**Instruction 1**
According to the pacing workshop, what is the pace of a story?

**Source excerpt**
Are We There Yet – Pacing Your Narrative and Character Arc

It’s October, and that means it’s NaNoPrep month over at NaNoPlotMo. Check out the first workshop of the month on pacing and character arc, written by yours truly, and co-organizer, Grace Sabella, AKA illuminara.




The pace of your novel will have a huge impact on how your readers interpret events that are happening, and it will also determine how engaged they are throughout the story’s progression. If your pace is too slow, readers may feel that the story is dragging on, and they could become bored. If the pace is too fast, readers become disoriented and mentally exhausted as they try to keep up.


What Is Pacing?

The pace of your story is the rhythm of events, the speed at which the action and plot of your story unfold.

It’s important to understand that there is no set standard for pacing. The length, style, tone, and genre of your story will all help determine what pace is right for you.


Controlling the Pace of Your Outline – The Road Trip Edition

The pace of your outline is the overall speed that your novel progresses at. An easy way to think of this is as a road, where each event in your story is a landmark along the way. The bigger the event, the bigger the landmark.

Your first workshop challenge of the month is to draw out your roadmap on a long piece of paper (or digitally, if you’re that way inclined). Make a line for the road, and imagine that it’s a timeline for your story, e.g. if your story takes place over one year, a quarter of your road will be about three months. Use an X to mark each event in their approximate positions along the timeline, and give these a brief label.

Events might include:

  • Meeting of important characters
  • A victory or success of your character
  • A failing or obstacle of your character
  • External events that impact your character’s ability to progress the story (like a hostage situation)
  • A new discovery by your character (like aliens)
  • A turning point in your character’s arc or relationship
  • The death of a character

Events do not include:

  • Brushing teeth
  • Getting coffee (unless that trip to the cafe is followed by a hostage situation)
  • Talking to friends about what your characters did on the weekend (unless one of them was abducted by aliens, and this is directly relevant to the plot)

Take a look at your roadmap. How far apart are your Xs? Do you have long stretches in your story where nothing of plot-relevance happens, or are several major events all jammed up together?

Neither of these scenarios is bad. What you want to consider, though, is how you handle the time between these events. A few weeks of idle activity for your characters may be summed up in “they continued this way for the next three weeks.” Broad summary statements like this will make your pace quicker, as we are covering a lot of space in a short amount of time (or words).

**Instruction 2**
Reproduce the listing from the line containing "Where should I click to: Open" down to the line containing "coord(322,223)", switching "dropdown" to "menu" and keeping everything else the same.

**Data for the task**
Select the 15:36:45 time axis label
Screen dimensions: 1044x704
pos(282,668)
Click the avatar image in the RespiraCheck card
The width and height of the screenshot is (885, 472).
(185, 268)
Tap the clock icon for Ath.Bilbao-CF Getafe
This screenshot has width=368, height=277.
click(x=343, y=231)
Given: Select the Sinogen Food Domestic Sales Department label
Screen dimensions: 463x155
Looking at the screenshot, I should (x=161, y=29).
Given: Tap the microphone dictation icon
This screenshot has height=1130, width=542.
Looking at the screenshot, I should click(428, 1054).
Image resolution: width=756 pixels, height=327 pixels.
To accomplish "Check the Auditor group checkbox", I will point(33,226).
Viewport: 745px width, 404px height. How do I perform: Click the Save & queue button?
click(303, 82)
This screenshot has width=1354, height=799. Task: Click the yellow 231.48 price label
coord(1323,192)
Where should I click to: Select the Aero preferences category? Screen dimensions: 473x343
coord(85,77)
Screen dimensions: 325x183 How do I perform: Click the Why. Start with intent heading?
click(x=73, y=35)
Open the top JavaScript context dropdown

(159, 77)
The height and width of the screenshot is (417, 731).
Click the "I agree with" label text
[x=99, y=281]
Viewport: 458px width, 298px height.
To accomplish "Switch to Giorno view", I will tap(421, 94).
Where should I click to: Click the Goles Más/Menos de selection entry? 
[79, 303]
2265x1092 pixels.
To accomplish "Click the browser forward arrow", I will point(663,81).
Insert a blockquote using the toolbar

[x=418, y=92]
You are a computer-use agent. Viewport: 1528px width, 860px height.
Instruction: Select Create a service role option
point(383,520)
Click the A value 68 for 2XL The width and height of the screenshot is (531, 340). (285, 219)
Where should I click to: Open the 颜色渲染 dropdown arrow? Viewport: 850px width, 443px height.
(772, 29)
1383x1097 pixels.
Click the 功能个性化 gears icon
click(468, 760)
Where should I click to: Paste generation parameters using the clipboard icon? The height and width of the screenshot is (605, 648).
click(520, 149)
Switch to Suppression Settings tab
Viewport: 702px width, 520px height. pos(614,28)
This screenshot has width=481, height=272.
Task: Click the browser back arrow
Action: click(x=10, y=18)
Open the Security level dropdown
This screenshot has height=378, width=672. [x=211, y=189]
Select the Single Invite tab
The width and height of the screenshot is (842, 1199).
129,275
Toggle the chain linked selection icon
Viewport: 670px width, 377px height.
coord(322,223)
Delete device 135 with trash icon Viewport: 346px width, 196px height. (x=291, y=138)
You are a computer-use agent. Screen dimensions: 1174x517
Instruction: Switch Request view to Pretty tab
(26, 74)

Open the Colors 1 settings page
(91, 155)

**Full response 1**
It is the rhythm of events, the speed at which the action and plot of the story unfold.

**Full response 2**
Where should I click to: Open the 颜色渲染 menu arrow? Viewport: 850px width, 443px height.
(772, 29)
1383x1097 pixels.
Click the 功能个性化 gears icon
click(468, 760)
Where should I click to: Paste generation parameters using the clipboard icon? The height and width of the screenshot is (605, 648).
click(520, 149)
Switch to Suppression Settings tab
Viewport: 702px width, 520px height. pos(614,28)
This screenshot has width=481, height=272.
Task: Click the browser back arrow
Action: click(x=10, y=18)
Open the Security level menu
This screenshot has height=378, width=672. [x=211, y=189]
Select the Single Invite tab
The width and height of the screenshot is (842, 1199).
129,275
Toggle the chain linked selection icon
Viewport: 670px width, 377px height.
coord(322,223)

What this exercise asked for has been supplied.